Disclosure of Invention
The invention aims to provide a medical term normalization system and method based on an isomerous graph neural network, aiming at the defects of the conventional medical term normalization method and based on the characteristics of medical terms. The invention constructs a novel knowledge graph based on the information unit for all medical terms, and normalizes the medical terms through the improved heterogeneous graph neural network on the basis of the knowledge graph, thereby effectively utilizing the knowledge in the medical term information unit and obtaining a more accurate medical term normalization result.

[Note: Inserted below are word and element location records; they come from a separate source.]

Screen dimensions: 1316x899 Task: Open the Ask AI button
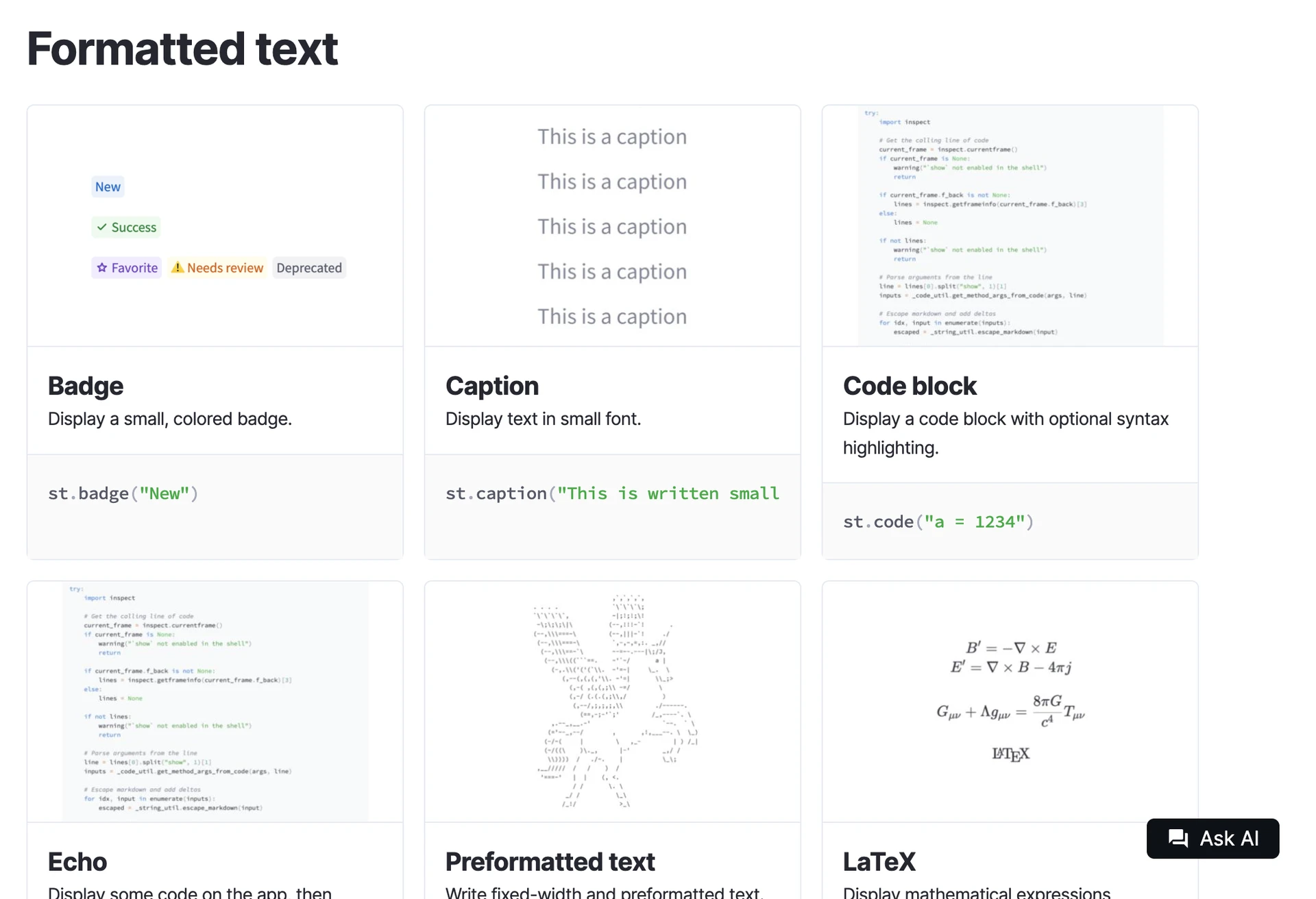pyautogui.click(x=1212, y=838)
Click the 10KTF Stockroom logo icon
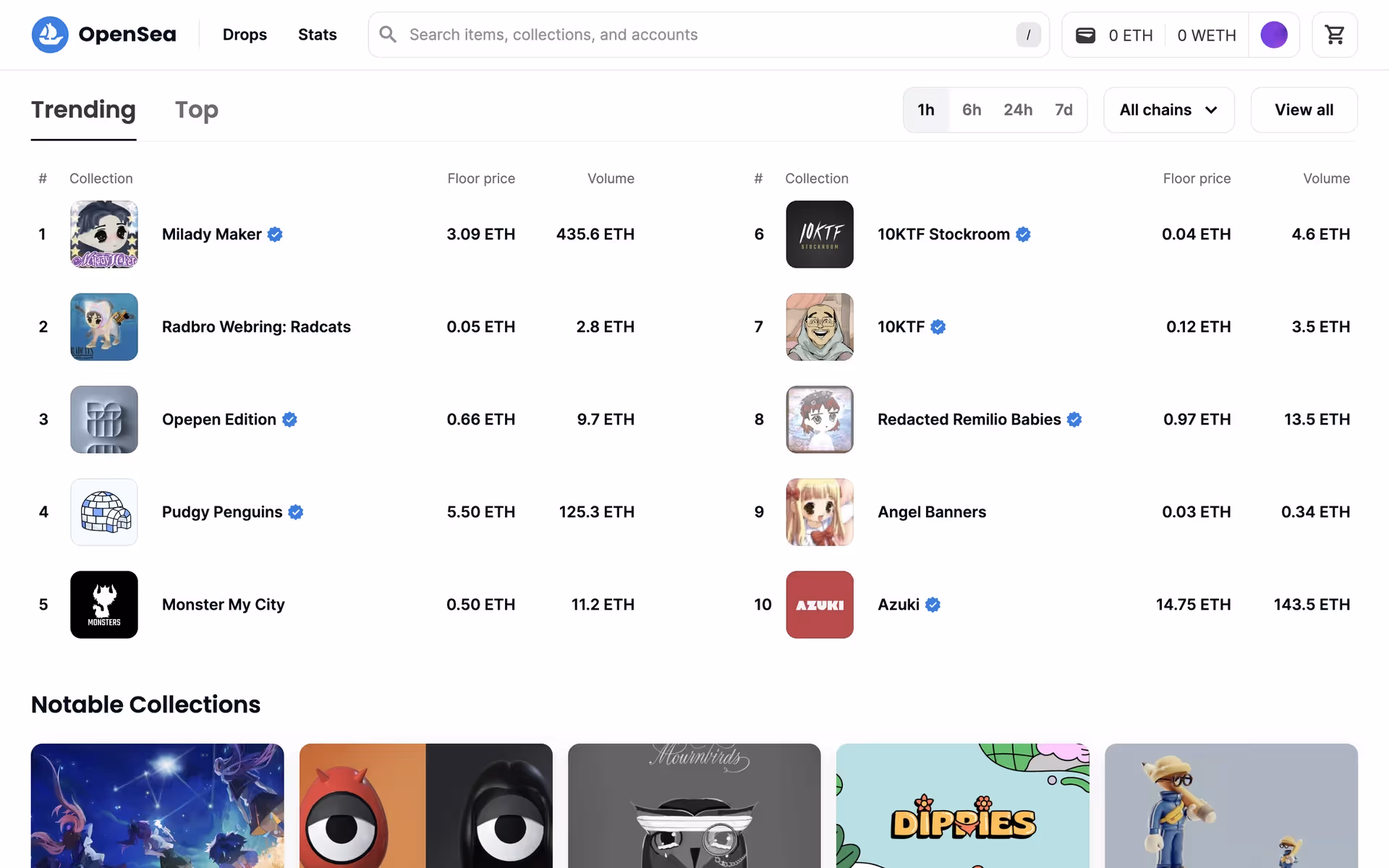Viewport: 1389px width, 868px height. pos(820,234)
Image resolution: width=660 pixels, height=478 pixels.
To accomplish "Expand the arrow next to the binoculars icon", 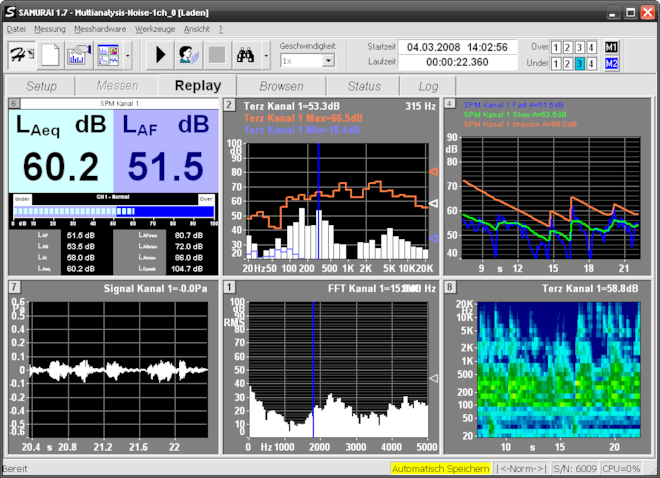I will [265, 55].
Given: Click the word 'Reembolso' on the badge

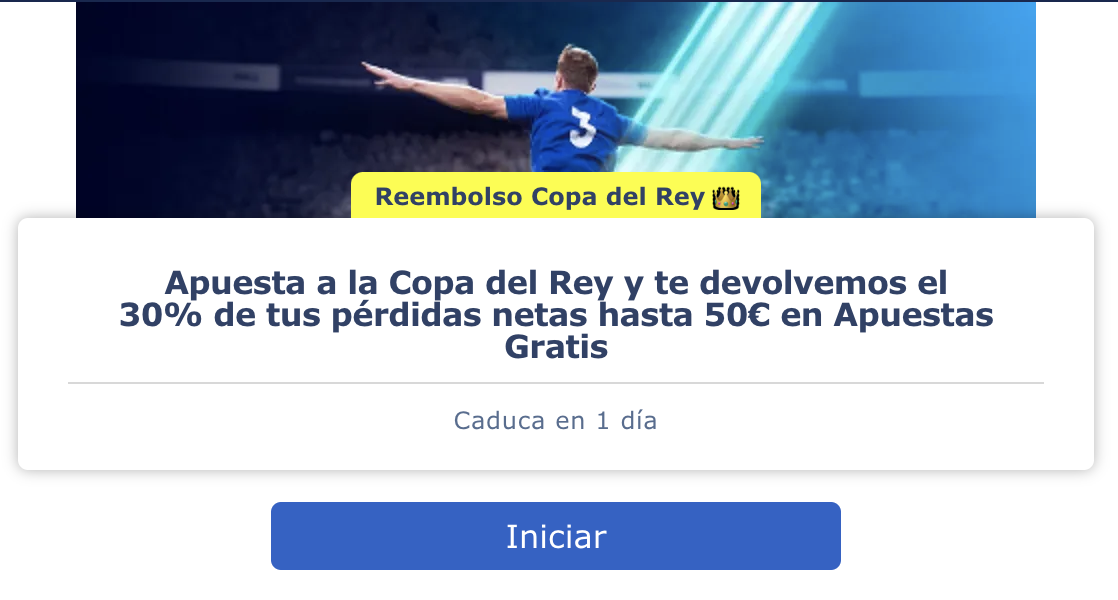Looking at the screenshot, I should pos(448,197).
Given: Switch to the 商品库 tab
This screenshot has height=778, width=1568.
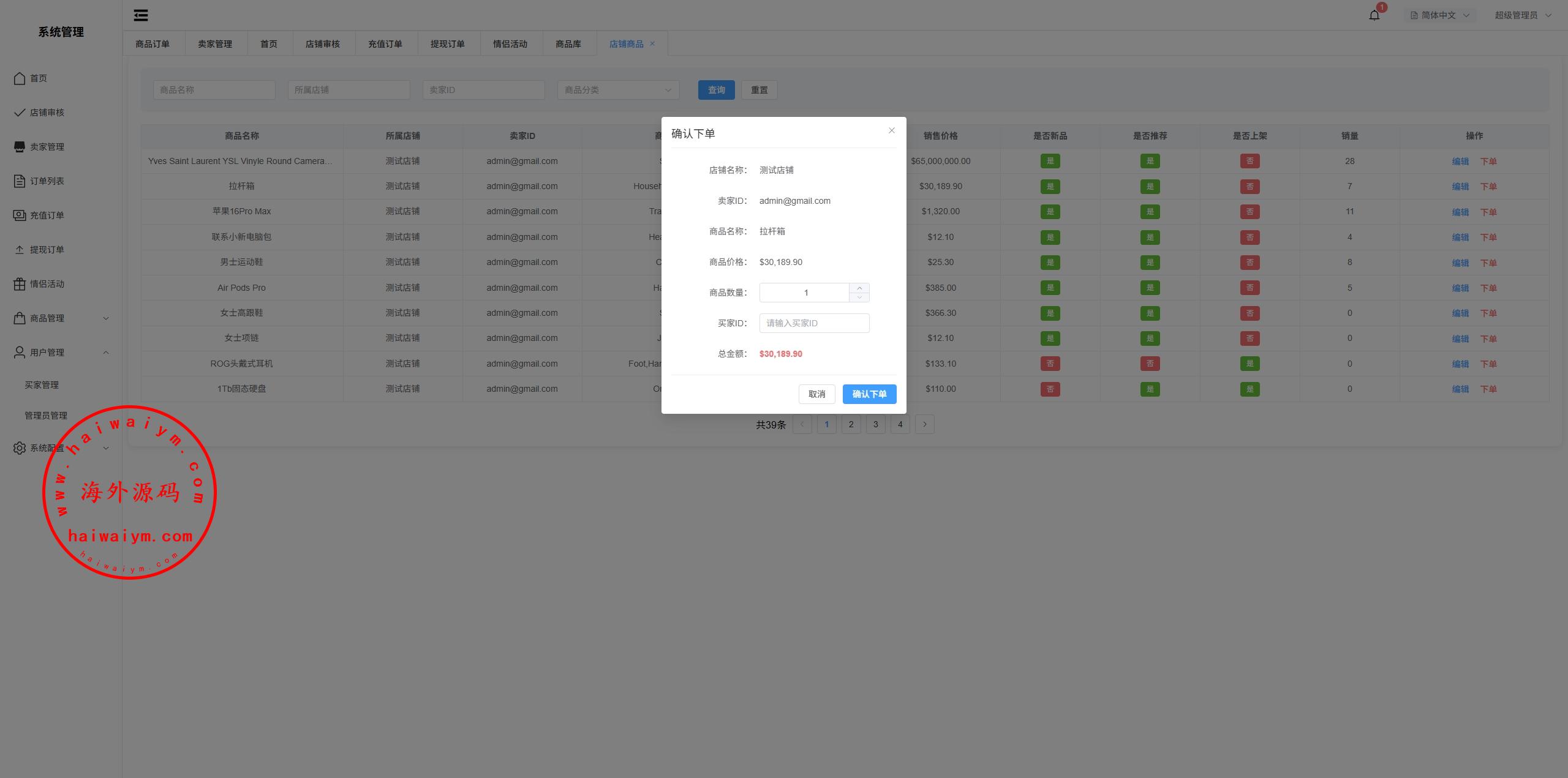Looking at the screenshot, I should (x=568, y=44).
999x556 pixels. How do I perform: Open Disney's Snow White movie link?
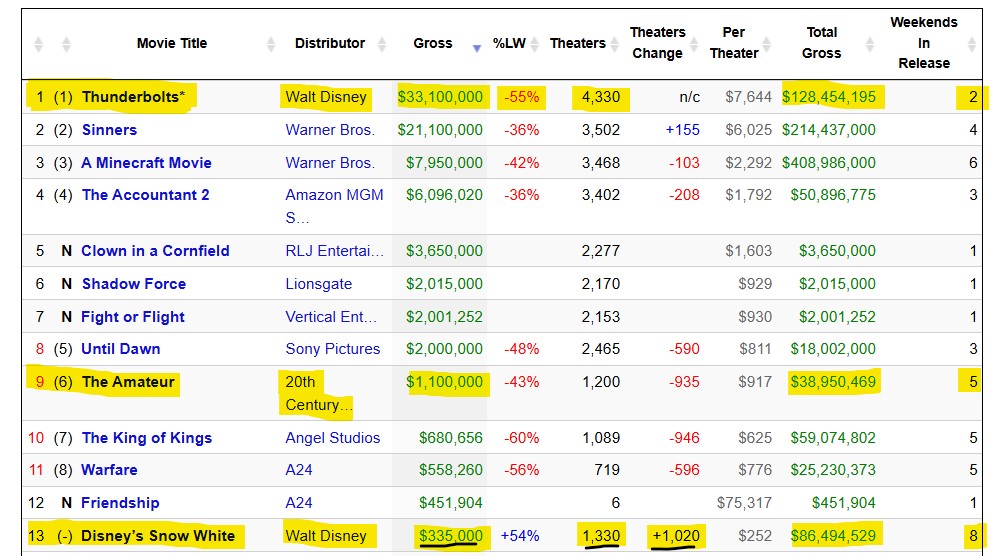point(158,536)
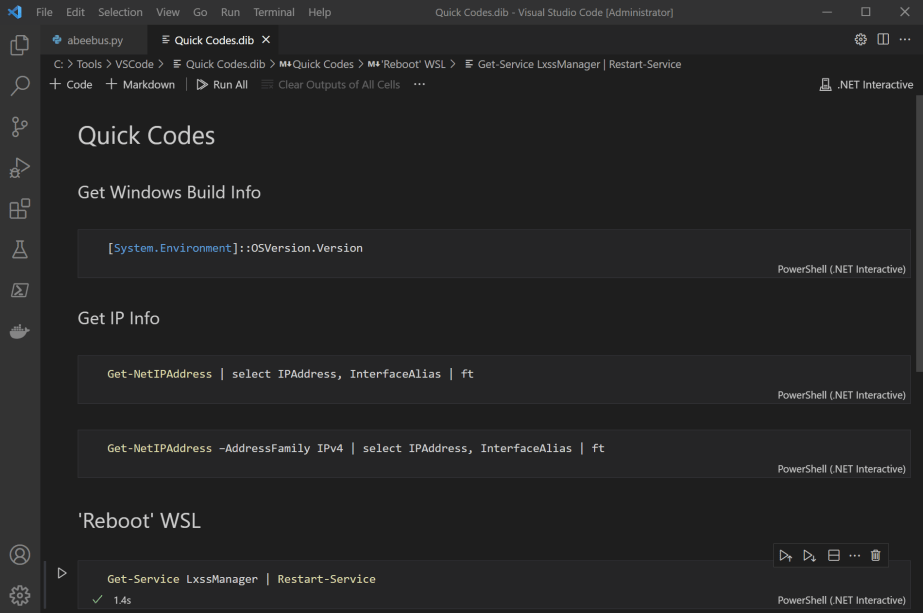This screenshot has height=613, width=923.
Task: Open the Search view in the sidebar
Action: point(20,86)
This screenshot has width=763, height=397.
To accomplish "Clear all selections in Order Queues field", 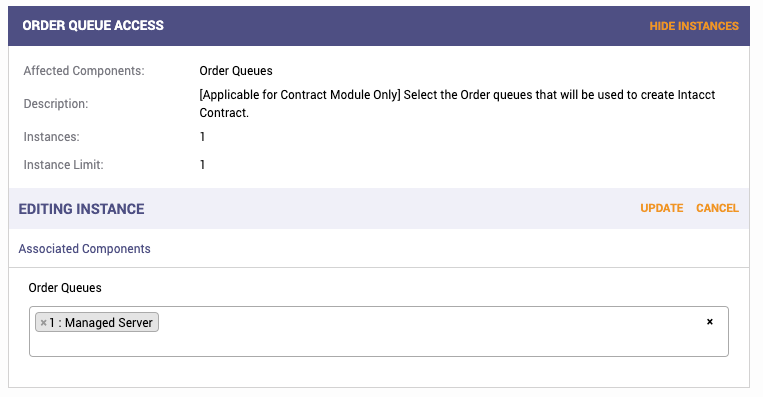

The purpose of the invention is realized by the following technical scheme: in order to fully utilize medical field knowledge contained in medical terms in the process of medical term normalization, the invention firstly constructs key information units for various types of medical terms, realizes the structural representation of the medical terms, and constructs a knowledge graph containing various types of medical terms based on the information units. And constructing a heterogeneous graph neural network containing various types of medical terms based on the knowledge graph, and comprehensively considering the adjacent node distribution and the node content coding of the graph in the training process of the heterogeneous graph neural network for the medical term normalization. By the method, the invention can fully utilize the knowledge of the correlation and difference among the information units of the same type of medical terms, simultaneously accommodate various types of medical terms in the system, comprehensively learn the knowledge in the medical field, conveniently add the new type of medical terms into the system and reduce the workload of the normalization of the new type of medical terms. Redundant characters and information can be discarded in the process of extracting the information unit from the medical term, and excessive noise and errors are avoided.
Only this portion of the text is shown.